In the field of organ transplantation, cyclosporin A (CsA) is a well-established immunosuppressant that has an outstanding track record since its initiation of use in the 1970s. Four decades later, CsA has continued to be an important drug option in the controlling immune system of selected pre- and posttransplant patients. Mechanistically, CsA confers the potent immunosuppression effect via inhibition of calcineurin in T cells.1 Despite decades of experience, this old drug may have new tricks that are underappreciated. That is, CsA may have another contribution in potentially improving clinical outcomes by impacting issue which is ischemia-reperfusion (I/R) injury.
In this issue of Transplantation, Gao et al2 successfully describe the significance of CsA as a potential graft preconditioning reagent by suggesting to us a role for of CsA in preventing I/R injury in transplant setting. The authors performed Langendorff normothermic reperfusion assessment on cardiac grafts after 6 hours of cold ischemia and found CsA protection on graft function when they administered CsA in preservation solution and at initial 15 minutes of reperfusion and rewarming time. However, CsA failed to protect the graft and promoted I/R damage when they prolonged CsA exposure for 45 minutes after reperfusion. Consistent data of tissue damage was shown as higher release of lactate dehydrogenase during reperfusion time with prolonged exposure to CsA. Also, mitochondrial integrity confirmed by intragraft cytostome c was stabilized by CsA administration during cold preservation and at initiating reperfusion, while it was disturbed by CsA prolonged exposure. Their molecular analysis of “Reperfusion Injury Salvage Kinase and Survivor activating factor enhancement” elements did not retrieve this phenomenon well, but only adenosine monophosphate kinase and endothelial nitric oxide synthase signaling responded in their experiments, suggesting potential mechanisms. These findings suggest the importance of timing and duration of CsA administration as well as the graft temperature during exposure to obtain the beneficial effects.

EXCERPTED RECORDS
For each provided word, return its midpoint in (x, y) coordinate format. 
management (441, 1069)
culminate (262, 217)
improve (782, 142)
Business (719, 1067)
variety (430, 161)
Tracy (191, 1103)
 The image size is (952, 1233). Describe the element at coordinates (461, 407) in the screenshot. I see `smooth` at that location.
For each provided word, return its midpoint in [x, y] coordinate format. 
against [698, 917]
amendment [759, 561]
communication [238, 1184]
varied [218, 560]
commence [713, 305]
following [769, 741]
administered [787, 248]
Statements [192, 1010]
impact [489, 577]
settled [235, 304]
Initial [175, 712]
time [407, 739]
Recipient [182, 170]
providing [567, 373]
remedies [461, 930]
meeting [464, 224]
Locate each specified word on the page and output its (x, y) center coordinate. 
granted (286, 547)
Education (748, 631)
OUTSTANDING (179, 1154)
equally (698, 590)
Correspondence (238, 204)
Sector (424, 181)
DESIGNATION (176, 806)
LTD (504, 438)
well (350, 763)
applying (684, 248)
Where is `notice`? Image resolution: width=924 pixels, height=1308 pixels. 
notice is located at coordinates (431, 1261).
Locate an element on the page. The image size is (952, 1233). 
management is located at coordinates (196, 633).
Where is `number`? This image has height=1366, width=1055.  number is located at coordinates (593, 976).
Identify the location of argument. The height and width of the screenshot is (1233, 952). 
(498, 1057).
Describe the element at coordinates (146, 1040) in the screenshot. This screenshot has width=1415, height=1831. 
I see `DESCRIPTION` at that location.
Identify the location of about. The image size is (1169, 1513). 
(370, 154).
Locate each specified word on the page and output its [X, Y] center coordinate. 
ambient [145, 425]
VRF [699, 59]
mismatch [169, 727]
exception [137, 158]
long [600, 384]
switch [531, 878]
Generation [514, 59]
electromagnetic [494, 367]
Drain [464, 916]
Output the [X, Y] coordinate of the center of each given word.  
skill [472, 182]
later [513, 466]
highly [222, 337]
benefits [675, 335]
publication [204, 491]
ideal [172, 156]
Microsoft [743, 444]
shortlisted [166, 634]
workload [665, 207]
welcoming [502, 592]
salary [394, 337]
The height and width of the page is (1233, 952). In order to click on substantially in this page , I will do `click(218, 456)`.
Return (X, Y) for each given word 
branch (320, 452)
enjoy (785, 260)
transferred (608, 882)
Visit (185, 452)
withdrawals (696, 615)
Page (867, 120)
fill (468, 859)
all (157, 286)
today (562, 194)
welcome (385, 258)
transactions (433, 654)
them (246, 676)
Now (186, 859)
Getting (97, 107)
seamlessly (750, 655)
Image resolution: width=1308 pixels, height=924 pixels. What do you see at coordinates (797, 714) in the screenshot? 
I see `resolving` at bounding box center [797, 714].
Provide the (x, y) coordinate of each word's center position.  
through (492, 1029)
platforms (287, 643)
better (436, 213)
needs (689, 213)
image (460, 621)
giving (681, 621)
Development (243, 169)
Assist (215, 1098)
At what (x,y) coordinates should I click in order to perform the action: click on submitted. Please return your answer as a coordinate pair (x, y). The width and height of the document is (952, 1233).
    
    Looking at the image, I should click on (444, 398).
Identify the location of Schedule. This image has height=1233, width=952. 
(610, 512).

WHAT THIS TASK INVOLVES
Resume the commentary on cyclosporin A and ischemia-reperfusion injury in transplanted hearts, picking up right after its last sentence.

ANSWER FOR THE TASK
CsA is known as having an inhibitory act against mitochondrial permeability transition pore opening which has an important role in cellular death.3,4 The effect of CsA to minimize I/R injury has been confirmed in various organ systems including brain, liver, kidney, and heart. In heart studies, preclinical and clinical work has been conducted and confirmed the CsA protective effect on cardiac surgery–related I/R injury and minimizing infract size.4 On the basis of these findings, the authors attempted to clarify the administration timing of CsA into the cardiac transplant setting. The I/R process is biphasic, and this sequential event play priming and trigger roles, respectively, to create insult.5 Ischemia is a priming stage for causing reperfusion injury and makes mitochondria susceptible progressively with time through discharging their membrane potential, energy depletion, as well as intracellular calcium overload; thus, mitochondria are an important therapeutic target, and CsA can delay this priming. Subsequently, reperfusion triggers mitochondrial permeability transition pore opening and the pursuant injury pathway which CsA may not attenuate, but exacerbate as the authors observed.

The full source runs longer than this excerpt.